BEGIN
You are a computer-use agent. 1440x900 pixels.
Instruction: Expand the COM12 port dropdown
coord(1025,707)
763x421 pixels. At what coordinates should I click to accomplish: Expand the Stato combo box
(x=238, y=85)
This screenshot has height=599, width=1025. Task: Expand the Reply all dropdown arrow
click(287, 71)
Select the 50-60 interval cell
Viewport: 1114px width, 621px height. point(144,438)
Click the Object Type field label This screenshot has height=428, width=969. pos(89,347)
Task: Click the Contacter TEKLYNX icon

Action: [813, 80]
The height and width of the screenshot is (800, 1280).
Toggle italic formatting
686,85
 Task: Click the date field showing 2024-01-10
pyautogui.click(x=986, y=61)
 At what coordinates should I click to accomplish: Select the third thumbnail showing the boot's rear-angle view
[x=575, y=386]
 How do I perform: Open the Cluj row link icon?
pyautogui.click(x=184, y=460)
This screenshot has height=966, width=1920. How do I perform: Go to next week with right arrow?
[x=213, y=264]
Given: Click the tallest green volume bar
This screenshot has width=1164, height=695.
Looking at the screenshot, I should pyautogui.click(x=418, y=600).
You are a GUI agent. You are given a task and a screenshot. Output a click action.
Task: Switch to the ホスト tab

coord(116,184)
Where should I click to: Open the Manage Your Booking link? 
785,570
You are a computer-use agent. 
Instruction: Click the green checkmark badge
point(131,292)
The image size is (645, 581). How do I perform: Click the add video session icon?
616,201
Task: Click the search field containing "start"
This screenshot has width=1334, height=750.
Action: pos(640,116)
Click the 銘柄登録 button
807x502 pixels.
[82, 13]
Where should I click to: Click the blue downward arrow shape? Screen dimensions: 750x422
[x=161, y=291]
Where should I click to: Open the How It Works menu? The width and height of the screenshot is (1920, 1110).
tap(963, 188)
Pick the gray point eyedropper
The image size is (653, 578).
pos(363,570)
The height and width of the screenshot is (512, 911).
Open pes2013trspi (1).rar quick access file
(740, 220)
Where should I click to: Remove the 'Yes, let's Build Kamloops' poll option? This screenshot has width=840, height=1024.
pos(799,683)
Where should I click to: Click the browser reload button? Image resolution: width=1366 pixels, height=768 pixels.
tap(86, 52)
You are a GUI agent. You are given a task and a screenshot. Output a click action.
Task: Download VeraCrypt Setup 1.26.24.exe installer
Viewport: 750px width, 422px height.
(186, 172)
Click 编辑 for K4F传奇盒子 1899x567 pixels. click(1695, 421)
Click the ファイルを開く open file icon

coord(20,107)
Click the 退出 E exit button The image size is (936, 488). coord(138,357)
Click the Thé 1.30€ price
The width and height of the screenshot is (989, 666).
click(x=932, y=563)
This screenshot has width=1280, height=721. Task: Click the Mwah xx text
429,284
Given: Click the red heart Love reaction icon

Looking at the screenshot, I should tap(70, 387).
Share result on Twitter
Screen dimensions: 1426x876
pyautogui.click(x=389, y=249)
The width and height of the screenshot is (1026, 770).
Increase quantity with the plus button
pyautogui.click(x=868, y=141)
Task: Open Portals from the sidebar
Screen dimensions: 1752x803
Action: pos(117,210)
END
For each line in the data, set it down again exactly.

You are a computer-use agent. 1440x900 pixels.
Instruction: Expand the COM12 port dropdown
coord(1025,707)
763x421 pixels. At what coordinates should I click to accomplish: Expand the Stato combo box
(x=238, y=85)
This screenshot has height=599, width=1025. Task: Expand the Reply all dropdown arrow
click(287, 71)
Select the 50-60 interval cell
Viewport: 1114px width, 621px height. point(144,438)
Click the Object Type field label This screenshot has height=428, width=969. pos(89,347)
Task: Click the Contacter TEKLYNX icon

Action: [813, 80]
The height and width of the screenshot is (800, 1280).
Toggle italic formatting
686,85
 Task: Click the date field showing 2024-01-10
pyautogui.click(x=986, y=61)
 At what coordinates should I click to accomplish: Select the third thumbnail showing the boot's rear-angle view
[x=575, y=386]
 How do I perform: Open the Cluj row link icon?
pyautogui.click(x=184, y=460)
This screenshot has height=966, width=1920. How do I perform: Go to next week with right arrow?
[x=213, y=264]
Given: Click the tallest green volume bar
This screenshot has width=1164, height=695.
Looking at the screenshot, I should pyautogui.click(x=418, y=600).
You are a GUI agent. You are given a task and a screenshot. Output a click action.
Task: Switch to the ホスト tab

coord(116,184)
Where should I click to: Open the Manage Your Booking link? 
785,570
You are a computer-use agent. 
Instruction: Click the green checkmark badge
point(131,292)
The image size is (645, 581). How do I perform: Click the add video session icon?
616,201
Task: Click the search field containing "start"
This screenshot has width=1334, height=750.
Action: pos(640,116)
Click the 銘柄登録 button
807x502 pixels.
[82, 13]
Where should I click to: Click the blue downward arrow shape? Screen dimensions: 750x422
[x=161, y=291]
Where should I click to: Open the How It Works menu? The width and height of the screenshot is (1920, 1110).
tap(963, 188)
Pick the gray point eyedropper
The image size is (653, 578).
pos(363,570)
The height and width of the screenshot is (512, 911).
Open pes2013trspi (1).rar quick access file
(740, 220)
Where should I click to: Remove the 'Yes, let's Build Kamloops' poll option? This screenshot has width=840, height=1024.
pos(799,683)
Where should I click to: Click the browser reload button? Image resolution: width=1366 pixels, height=768 pixels.
tap(86, 52)
You are a GUI agent. You are given a task and a screenshot. Output a click action.
Task: Download VeraCrypt Setup 1.26.24.exe installer
Viewport: 750px width, 422px height.
(186, 172)
Click 编辑 for K4F传奇盒子 1899x567 pixels. click(1695, 421)
Click the ファイルを開く open file icon

coord(20,107)
Click the 退出 E exit button The image size is (936, 488). coord(138,357)
Click the Thé 1.30€ price
The width and height of the screenshot is (989, 666).
click(x=932, y=563)
This screenshot has width=1280, height=721. Task: Click the Mwah xx text
429,284
Given: Click the red heart Love reaction icon

Looking at the screenshot, I should tap(70, 387).
Share result on Twitter
Screen dimensions: 1426x876
pyautogui.click(x=389, y=249)
The width and height of the screenshot is (1026, 770).
Increase quantity with the plus button
pyautogui.click(x=868, y=141)
Task: Open Portals from the sidebar
Screen dimensions: 1752x803
Action: pos(117,210)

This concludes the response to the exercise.